D, in the module of the pond periodic detection Cookies each Cookie validity, and by invalid Cookie from the pond Cookies mould It is deleted in block.
The crawler system 6. height of multithreading intelligent scheduling according to claim 5 is hidden, it is characterised in that: described in step A Account pond includes effective pond for storing effective account data and the expired pond for storing expired account data, it is described effectively One is provided in pond for marking the threshold value of lowest capacity, when the account data amount in effective pond is lower than the threshold value, automatically from Account data is obtained in the expired pond, to guarantee the account data amount in effective pond at twice or more of threshold value.
The crawler system 7. height of multithreading intelligent scheduling according to claim 1 is hidden, it is characterised in that: the URL task Webpage framework, the rendering information architectures such as mode and web page contents of the queue by the task queue generation module according to targeted website It is formed.
The crawler system 8. height of multithreading intelligent scheduling according to claim 1 is hidden, it is characterised in that: the multithreading is climbed Erpoglyph block is opened multiple crawler threads simultaneously and is crawled, and the multithreading crawler module includes message queue module, described to disappear The unexpected message that breath Queue module returns when being crawled by multiple crawler threads forms, and the message queue module will disappear extremely Breath is sent to the scheduling of resource module, and initiates resource request to the scheduling of resource module.
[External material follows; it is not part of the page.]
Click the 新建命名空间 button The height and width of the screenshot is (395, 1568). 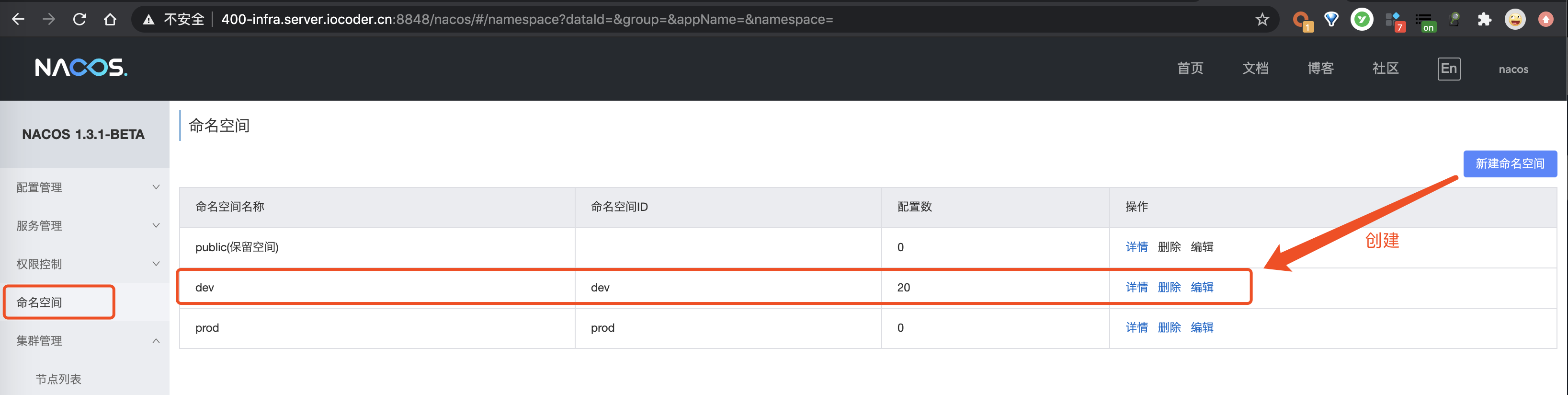[x=1510, y=163]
The crawler system 9. height of multithreading intelligent scheduling according to claim 8 is hidden, it is characterised in that: the scheduling of resource Message queue listening thread is equipped in module, to monitor the message of the message queue module sending in real time and according to message content Scheduling of resource is carried out, the scheduling of resource module is based on first in first out and provides effective generation to the multithreading crawler module Manage IP and cookie information.
The crawler system 10. height of multithreading intelligent scheduling according to claim 8 is hidden, it is characterised in that: the database Update module updates storage the normal information for receiving the normal information returned when multiple crawler threads are crawled In relevant database.